▶ What is asked
Quote the records below word for word, from the line with "The width and height of the screenshot is (250, 214)." to the line with "Click the 'DOJI".

▶ Supplied information
* * *

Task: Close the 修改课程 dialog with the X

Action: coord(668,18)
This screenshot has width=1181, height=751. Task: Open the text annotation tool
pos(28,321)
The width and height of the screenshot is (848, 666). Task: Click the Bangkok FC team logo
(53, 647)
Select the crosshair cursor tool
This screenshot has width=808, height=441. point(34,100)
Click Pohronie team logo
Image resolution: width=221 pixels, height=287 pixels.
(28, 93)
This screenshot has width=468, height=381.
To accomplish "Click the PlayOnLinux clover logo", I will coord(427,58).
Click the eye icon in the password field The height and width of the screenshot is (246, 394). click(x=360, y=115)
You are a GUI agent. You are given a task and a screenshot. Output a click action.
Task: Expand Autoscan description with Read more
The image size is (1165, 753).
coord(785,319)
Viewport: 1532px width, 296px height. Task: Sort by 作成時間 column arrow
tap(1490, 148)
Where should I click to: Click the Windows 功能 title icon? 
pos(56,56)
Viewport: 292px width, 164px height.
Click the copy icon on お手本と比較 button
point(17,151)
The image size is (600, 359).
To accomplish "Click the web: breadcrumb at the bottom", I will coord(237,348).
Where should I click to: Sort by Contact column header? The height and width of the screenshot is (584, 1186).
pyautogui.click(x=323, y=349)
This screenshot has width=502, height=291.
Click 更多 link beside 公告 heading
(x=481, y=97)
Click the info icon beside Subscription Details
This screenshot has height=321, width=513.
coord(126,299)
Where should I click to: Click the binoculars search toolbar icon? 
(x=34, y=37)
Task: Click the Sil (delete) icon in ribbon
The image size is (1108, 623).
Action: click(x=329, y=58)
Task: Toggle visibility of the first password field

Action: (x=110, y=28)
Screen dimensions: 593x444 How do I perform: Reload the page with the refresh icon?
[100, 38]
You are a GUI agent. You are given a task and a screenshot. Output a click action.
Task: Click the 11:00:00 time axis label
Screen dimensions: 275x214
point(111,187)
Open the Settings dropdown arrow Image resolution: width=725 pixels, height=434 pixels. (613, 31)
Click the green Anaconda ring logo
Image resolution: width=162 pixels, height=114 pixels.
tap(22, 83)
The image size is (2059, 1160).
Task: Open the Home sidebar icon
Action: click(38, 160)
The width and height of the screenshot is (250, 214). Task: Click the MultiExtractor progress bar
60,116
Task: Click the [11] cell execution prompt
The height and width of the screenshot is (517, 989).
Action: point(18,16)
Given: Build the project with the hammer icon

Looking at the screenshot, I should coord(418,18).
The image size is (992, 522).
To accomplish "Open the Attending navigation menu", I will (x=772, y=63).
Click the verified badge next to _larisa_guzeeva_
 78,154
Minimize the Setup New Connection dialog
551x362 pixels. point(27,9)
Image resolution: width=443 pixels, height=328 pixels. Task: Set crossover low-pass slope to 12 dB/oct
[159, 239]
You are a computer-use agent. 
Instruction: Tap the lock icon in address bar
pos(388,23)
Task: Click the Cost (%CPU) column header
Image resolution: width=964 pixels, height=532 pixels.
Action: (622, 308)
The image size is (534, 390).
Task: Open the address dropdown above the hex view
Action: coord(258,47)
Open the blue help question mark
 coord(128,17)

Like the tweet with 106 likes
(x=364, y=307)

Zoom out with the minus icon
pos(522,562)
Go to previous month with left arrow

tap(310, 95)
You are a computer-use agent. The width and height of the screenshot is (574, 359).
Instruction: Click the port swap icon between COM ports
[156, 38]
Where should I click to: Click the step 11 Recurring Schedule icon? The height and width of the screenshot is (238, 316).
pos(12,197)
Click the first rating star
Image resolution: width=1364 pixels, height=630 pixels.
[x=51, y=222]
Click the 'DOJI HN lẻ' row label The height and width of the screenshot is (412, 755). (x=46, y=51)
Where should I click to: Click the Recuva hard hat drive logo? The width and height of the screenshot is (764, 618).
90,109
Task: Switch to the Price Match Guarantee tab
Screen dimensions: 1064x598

* * *

▶ Response
The width and height of the screenshot is (250, 214). Task: Click the MultiExtractor progress bar
60,116
Task: Click the [11] cell execution prompt
The height and width of the screenshot is (517, 989).
Action: point(18,16)
Given: Build the project with the hammer icon

Looking at the screenshot, I should coord(418,18).
The image size is (992, 522).
To accomplish "Open the Attending navigation menu", I will (x=772, y=63).
Click the verified badge next to _larisa_guzeeva_
 78,154
Minimize the Setup New Connection dialog
551x362 pixels. point(27,9)
Image resolution: width=443 pixels, height=328 pixels. Task: Set crossover low-pass slope to 12 dB/oct
[159, 239]
You are a computer-use agent. 
Instruction: Tap the lock icon in address bar
pos(388,23)
Task: Click the Cost (%CPU) column header
Image resolution: width=964 pixels, height=532 pixels.
Action: (622, 308)
The image size is (534, 390).
Task: Open the address dropdown above the hex view
Action: coord(258,47)
Open the blue help question mark
 coord(128,17)

Like the tweet with 106 likes
(x=364, y=307)

Zoom out with the minus icon
pos(522,562)
Go to previous month with left arrow

tap(310, 95)
You are a computer-use agent. The width and height of the screenshot is (574, 359).
Instruction: Click the port swap icon between COM ports
[156, 38]
Where should I click to: Click the step 11 Recurring Schedule icon? The height and width of the screenshot is (238, 316).
pos(12,197)
Click the first rating star
Image resolution: width=1364 pixels, height=630 pixels.
[x=51, y=222]
Click the 'DOJI HN lẻ' row label The height and width of the screenshot is (412, 755). (x=46, y=51)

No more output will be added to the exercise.